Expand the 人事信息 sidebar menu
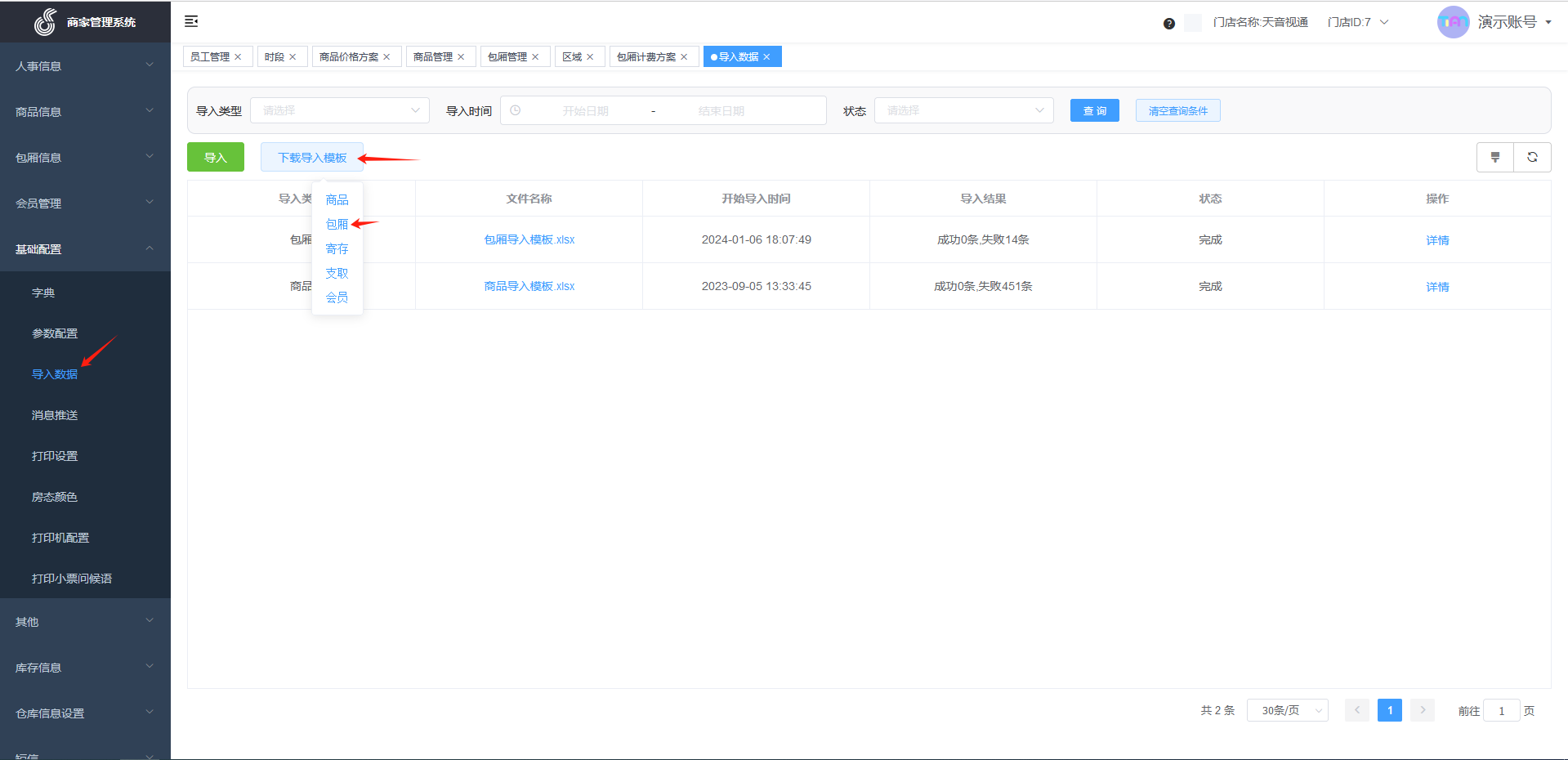The width and height of the screenshot is (1568, 760). [x=85, y=66]
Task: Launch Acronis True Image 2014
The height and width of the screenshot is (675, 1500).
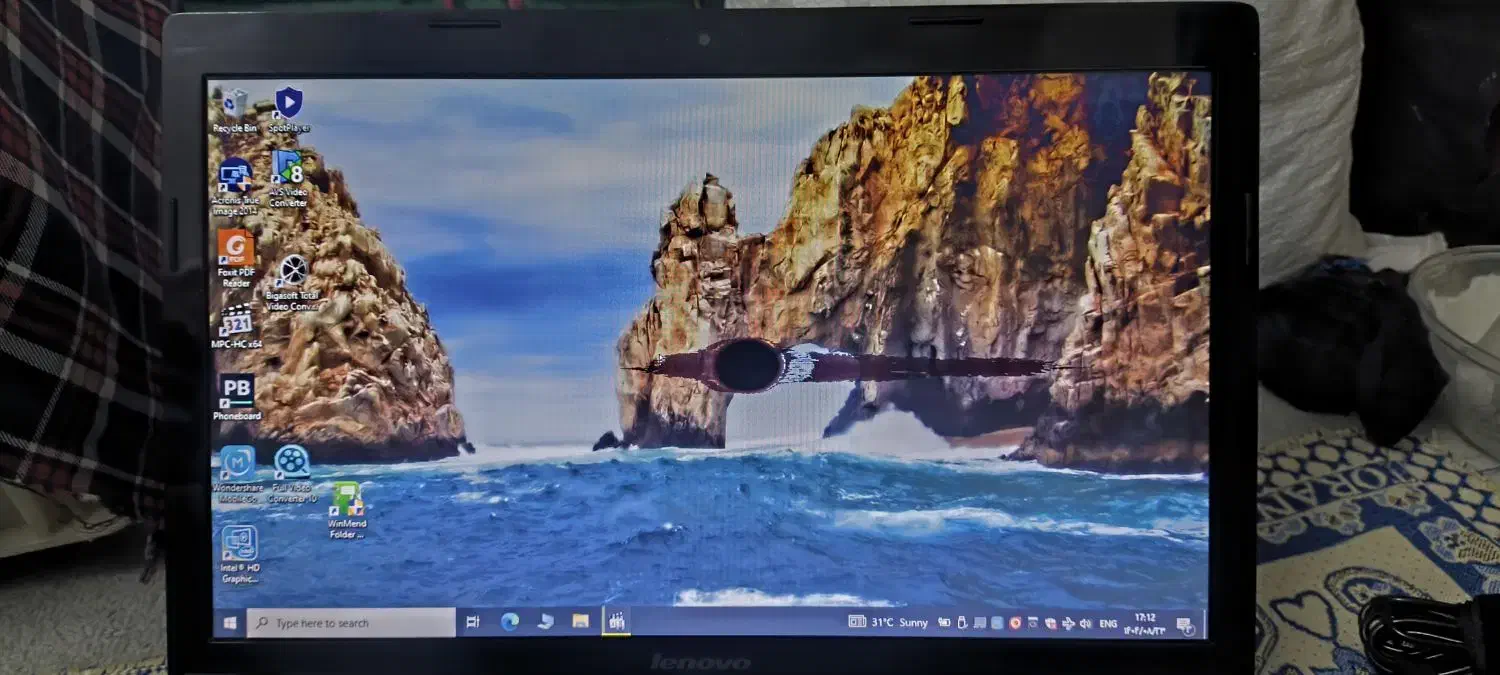Action: [x=234, y=175]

——

**THE TASK**
Copy the text lines of the material above word for word, and leave out the pictures.

**RESPONSE BELOW**
Expand the 人事信息 sidebar menu
The width and height of the screenshot is (1568, 760). [x=85, y=66]
Task: Launch Acronis True Image 2014
The height and width of the screenshot is (675, 1500).
Action: [x=234, y=175]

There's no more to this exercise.